[Stored data]
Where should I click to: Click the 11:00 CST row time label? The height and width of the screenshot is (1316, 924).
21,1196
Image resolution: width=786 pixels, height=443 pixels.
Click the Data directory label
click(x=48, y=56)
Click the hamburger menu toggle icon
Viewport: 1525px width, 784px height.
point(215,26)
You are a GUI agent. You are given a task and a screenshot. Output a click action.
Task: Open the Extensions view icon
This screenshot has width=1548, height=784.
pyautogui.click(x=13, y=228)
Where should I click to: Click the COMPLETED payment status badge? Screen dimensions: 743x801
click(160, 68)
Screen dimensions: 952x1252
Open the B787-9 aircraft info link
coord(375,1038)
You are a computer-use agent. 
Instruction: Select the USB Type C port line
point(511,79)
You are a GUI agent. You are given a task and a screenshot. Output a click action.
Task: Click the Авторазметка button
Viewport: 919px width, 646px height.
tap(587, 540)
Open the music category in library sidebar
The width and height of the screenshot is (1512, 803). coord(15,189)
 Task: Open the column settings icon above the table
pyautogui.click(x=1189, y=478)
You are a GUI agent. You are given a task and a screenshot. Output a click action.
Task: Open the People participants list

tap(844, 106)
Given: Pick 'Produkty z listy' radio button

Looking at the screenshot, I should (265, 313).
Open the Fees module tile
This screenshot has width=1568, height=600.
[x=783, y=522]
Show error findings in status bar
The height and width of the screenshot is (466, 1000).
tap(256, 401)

## Aim of the exercise
Which lines belong in the answer? Exactly those from the first line of the entries through the line holding "You are a computer-use agent.", inclusive, copied unchanged.

## Reply
Where should I click to: Click the 11:00 CST row time label? The height and width of the screenshot is (1316, 924).
21,1196
Image resolution: width=786 pixels, height=443 pixels.
Click the Data directory label
click(x=48, y=56)
Click the hamburger menu toggle icon
Viewport: 1525px width, 784px height.
point(215,26)
You are a GUI agent. You are given a task and a screenshot. Output a click action.
Task: Open the Extensions view icon
This screenshot has width=1548, height=784.
pyautogui.click(x=13, y=228)
Where should I click to: Click the COMPLETED payment status badge? Screen dimensions: 743x801
click(160, 68)
Screen dimensions: 952x1252
Open the B787-9 aircraft info link
coord(375,1038)
You are a computer-use agent. 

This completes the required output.